Why women are becoming the focus
When Alice Strang, a senior curator at the National Galleries of Scotland, was researching a series of exhibitions on the Scottish colourists, she noticed the names of female artists appearing “around the edges”.

The desire to explore these artists was the impetus behind Modern Scottish Women (until 26 June) at Edinburgh’s Scottish National Gallery of Modern Art. It displays pieces by 45 artists and sculptors who worked between 1885 and 1965, a period that saw an unprecedented number of Scottish women train and practice as artists.

Modern Scottish Women is part of a growing trend for exhibitions that focus on women’s experiences or include only female artists. Since 2013, the Wonder Women festival in Manchester, co-ordinated by the People’s History Museum, has held a range of feminism-focused exhibitions and events. And female cartoonists, from the 1800s to now, are being recognised in Comix Creatrix: 100 Women Making Comics at London’s House of Illustration.

Strang says it is valid to focus on gender in Modern Scottish Women: “The women’s personal lives are inextricably bound to their careers, in terms of their marital and maternal experiences.”

She says a group show was suitable because many of the artists had short careers. One died in childbirth aged 34, while others looked after ill husbands for decades. Other barriers facing female artists at the time included a lack of access to life- drawing classes as it was seen as indecent for women to see the nude human form.

A risk that any all-female exhibition faces is the charge of tokenism. A show at London’s Saatchi Gallery has been criticised on these grounds. Champagne Life (until 9 March) displays work by 14 female contemporary artists from around the world. Some works received praise, including Saudi artist Maha Malluh’s installation of used cooking pots, but some critics have said there are not enough thematic links between the artists and that the quality is mixed.

Nigel Hurst, the chief executive of the Saatchi Gallery, says that the selection of works was deliberately broad. “Although women artists are now better represented in commercial galleries, content by women is still largely yet to filter through to museum exhibitions and auctions,” Hurst says.

Nicola Euston, the museum manager at the Atkinson in Southport, is planning an all- female exhibition in June that will focus on “firsts”. The show will include Laura Knight, the first female artist elected to the Royal Academy of Arts in 1936, and Paula Rego, the first artist-in-residence at London’s National Gallery in 1989. Featuring about 25 artists and 40 works from the Atkinson’s collection, the show will cover a range of styles.

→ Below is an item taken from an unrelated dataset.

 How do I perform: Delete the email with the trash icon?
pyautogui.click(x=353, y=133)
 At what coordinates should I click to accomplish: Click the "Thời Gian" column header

“We haven’t done this as positive discrimination,” says Euston. “We were updating our database and were struck by how amazing the women were.”
Interest in women’s experiences
“I would say there’s a strong bias towards female visitors at Modern Scottish Women, which isn’t surprising. A broader interest in women’s experiences historically is part of the zeitgeist at the moment – look at the debate that ensued about featuring Jane Austen on a banknote.

“A lot of historical facts have taken people aback. For instance, the Royal Scottish Academy was founded in 1886, but the first full female member wasn’t elected until 1944. “The experiences of these artists have an appeal to people who otherwise might not have come to an art exhibition. For example, the early 20th-century artist Anne Redpath took a career break to bring up her sons and then picked up her paintbrushes again to great success, so perhaps she can act as inspiration for working mothers.”

Alice Strang is a senior curator at the National Galleries of Scotland.